For The Stendhal Syndrome, the director elicits a stunning performance from his daughter, but it must be said that this is a rather curious and outrageous partnership of Italian auteur and genre-favourite actress who are so closely related, adding a scandalous frisson to an already suspect plot. Digital visuals open a doorway to exploit mental confusions, and explore haunting obsession. There have often been artistic threads and themes in Argento’s movies but, here, the paintings become vital parts of the narrative affect, defining mood swings and expressing tensions in a strikingly imaginative manner. Categorically, a tour de force by anyone’s standards of horror/ terror cinema, The Stendhal Syndrome is quite unforgettable and yet it still rewards repeat viewings.
· · · · · · ·
## What this task involves
Copy out the review passage on The Stendhal Syndrome word for word, in full.

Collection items
· · · · · · ·
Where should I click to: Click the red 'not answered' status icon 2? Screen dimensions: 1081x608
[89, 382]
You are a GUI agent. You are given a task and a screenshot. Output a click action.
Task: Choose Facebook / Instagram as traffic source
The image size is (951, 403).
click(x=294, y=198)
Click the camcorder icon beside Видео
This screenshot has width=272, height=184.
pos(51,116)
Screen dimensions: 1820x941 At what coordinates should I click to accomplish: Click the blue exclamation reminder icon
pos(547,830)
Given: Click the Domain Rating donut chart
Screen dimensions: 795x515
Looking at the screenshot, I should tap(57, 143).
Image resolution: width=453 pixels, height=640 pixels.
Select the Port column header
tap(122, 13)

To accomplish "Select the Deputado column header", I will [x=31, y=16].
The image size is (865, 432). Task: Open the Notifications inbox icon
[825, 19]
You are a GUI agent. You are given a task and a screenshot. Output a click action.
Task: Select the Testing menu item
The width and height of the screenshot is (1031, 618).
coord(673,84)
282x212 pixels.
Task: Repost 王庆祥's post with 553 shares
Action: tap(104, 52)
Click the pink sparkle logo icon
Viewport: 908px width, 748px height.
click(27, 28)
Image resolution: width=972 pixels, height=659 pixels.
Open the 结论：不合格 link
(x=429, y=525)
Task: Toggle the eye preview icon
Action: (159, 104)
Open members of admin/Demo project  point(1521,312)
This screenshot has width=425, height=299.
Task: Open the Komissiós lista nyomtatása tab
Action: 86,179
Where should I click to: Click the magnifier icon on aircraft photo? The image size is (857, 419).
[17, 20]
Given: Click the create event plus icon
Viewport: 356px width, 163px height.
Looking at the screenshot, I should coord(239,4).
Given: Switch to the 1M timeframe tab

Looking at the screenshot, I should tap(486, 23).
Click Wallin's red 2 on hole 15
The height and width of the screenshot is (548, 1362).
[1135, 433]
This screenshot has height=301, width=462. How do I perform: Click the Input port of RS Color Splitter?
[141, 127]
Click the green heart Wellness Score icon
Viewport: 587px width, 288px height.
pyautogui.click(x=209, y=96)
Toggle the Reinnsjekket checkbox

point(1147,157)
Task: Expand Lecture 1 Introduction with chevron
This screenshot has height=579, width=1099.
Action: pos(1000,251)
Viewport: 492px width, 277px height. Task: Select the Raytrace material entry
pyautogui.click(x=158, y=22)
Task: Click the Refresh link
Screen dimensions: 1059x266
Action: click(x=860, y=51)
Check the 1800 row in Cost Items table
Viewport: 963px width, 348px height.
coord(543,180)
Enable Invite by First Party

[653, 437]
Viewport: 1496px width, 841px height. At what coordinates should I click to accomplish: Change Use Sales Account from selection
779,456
· · · · · · ·
## Answer to the exercise
For The Stendhal Syndrome, the director elicits a stunning performance from his daughter, but it must be said that this is a rather curious and outrageous partnership of Italian auteur and genre-favourite actress who are so closely related, adding a scandalous frisson to an already suspect plot. Digital visuals open a doorway to exploit mental confusions, and explore haunting obsession. There have often been artistic threads and themes in Argento’s movies but, here, the paintings become vital parts of the narrative affect, defining mood swings and expressing tensions in a strikingly imaginative manner. Categorically, a tour de force by anyone’s standards of horror/ terror cinema, The Stendhal Syndrome is quite unforgettable and yet it still rewards repeat viewings.